** Work instructions **
Continue the newspaper article about the Butler Institute's new Beecher Center for Art & Technology, beginning right after its last sentence.

** Given passage **
>> start
Wednesday, January 26, 2000

By Donald Miller, Post-Gazette Senior Editor

YOUNGSTOWN -- The Butler Institute of American Art, long a repository of American painting, now embraces the 21st century with its new Beecher Center for Art & Technology, a $4.25 million three-story wing in contemporary design on the south side of the Butler's white marble Neoclassic temple.

The Butler Institute of American Art's new Beecher Center for Art & Technology will focus on technology in art in its exhibition space, auditorium, conference room and classrooms. The three-story, 28,000-square-foot addition, located on the south side of the museum's Neoclassic temple, cost $4.25 million to build. 

The 28,000-square-foot addition, with 19,000 square feet of new exhibition space, contains a 122-seat auditorium with a Dolby VII sound system, a large meeting/conference room and classrooms designed to bring students close to electronic art and what the Internet offers serious art students.

The wing is the brainchild of Butler director Louis A. Zona, who also teaches art at Youngstown State University next door.

The new facility offers enclosed and sky-lighted galleries, tan marble halls and high-tech components to usher in what Zona hopes will be a new era for American art and technology here. Zona is looking forward to increased international visibility for this fine museum, which is 75 miles from Downtown Pittsburgh.

"This art is the future, and the Butler will be a part of that future," Zona said before Friday evening's dedication. "Some experts question the importance of technology in art and contemporary art itself, but to ignore it is silly. The kids who come here scream with pleasure when they see the gallery filled with video art by Nam June Paik, Korean-American father of video art.

"This is their world. From it we can only try to interest them further in the Butler's wonderful painting collection. The founder of this institute was dedicated to the art of his day and we can't be any less dedicated."

In 1987, the museum raised $4.5 million to construct Beecher Court, which filled in a garden between the original building's U-shaped wings. This time, a $3.25 million grant from the State of Ohio in conjunction with Youngstown State University was added to $1 million raised locally to finance the addition.

Youngstown architect Gary Balog, the designer of Beecher Court and the 1991 sculpture terrace, also created the Beecher Center, which is reminiscent of buildings by Richard Meier, architect of the Getty Center in Los Angeles and High Museum of Art in Atlanta.

The Beecher Center's lower level contains creative lab spaces planned with Youngstown State students in mind. Here artists in the electronics field will work with students to create art that will be seen around the world through the Internet. The floor also contains the mechanical plant, electrical data equipment and storage.

But there is no doubt the center also challenges the Butler to keep up with a rapidly changing medium. Zona notes that technology in art changes every three years; and what is hot today may quickly fade. Viewers are reminded of this fact by a display of the international hologram collection of Jonathan Ross of London.
>> end
** Supplied data **
>> start
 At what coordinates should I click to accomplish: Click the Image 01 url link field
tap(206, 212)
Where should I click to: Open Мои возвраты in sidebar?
>> end
** Answer to the problem **
Holograms, photographs that seem to move under light, were at their artistic peak in the 1980s. Ross, a gallery owner, has acquired hundreds over the past 20 years, creating one of the world's important collections. One hundred of his best holograms may be seen at the Butler through March 12. A particularly arresting hologram by Briton Margaret Beyon, "Tigirl," 1985, is a self-portrait that morphs into a tiger's head. Another hologram shows the back of a nude man lifting his leg which brings to mind the stop-action photographs of Edweard Muybridge.

Despite its emphasis on the new, the Beecher Center will not ignore the past. Art students and outside scholars can use computers to examine the Butler's archives, which are being scanned into a museum database. Via the Internet, they also can examine the art and archives of other museums and libraries.

The Butler's archives include hundreds of videotapes in which Zona and others have interviewed many of the outstanding artists and critics who have visited the Butler as jurors or lecturers. They include: Robert Rauschenberg, who last year had shows at the Butler and its satellite galleries in Niles and Salem, Ohio; the late New York art dealer Leo Castelli; and American abstractionist Paul Jenkins, native of nearby Struthers, Ohio, who has donated works to the Butler.

How will the Beecher Center, named for local donors, help the Butler?

"Artists and technologists are already approaching us for gallery space and teaching possibilities," Zona said.

To mark the opening, in addition to the hologram exhibition, the Butler is presenting "In Line," a comprehensive retrospective of Al Hirschfeld, 96, acclaimed Broadway caricaturist. For more than 70 years, Hirschfeld has had his line drawings in The New York Times. Last Friday, he was awarded the Butler Medal for lifetime achievement in the arts.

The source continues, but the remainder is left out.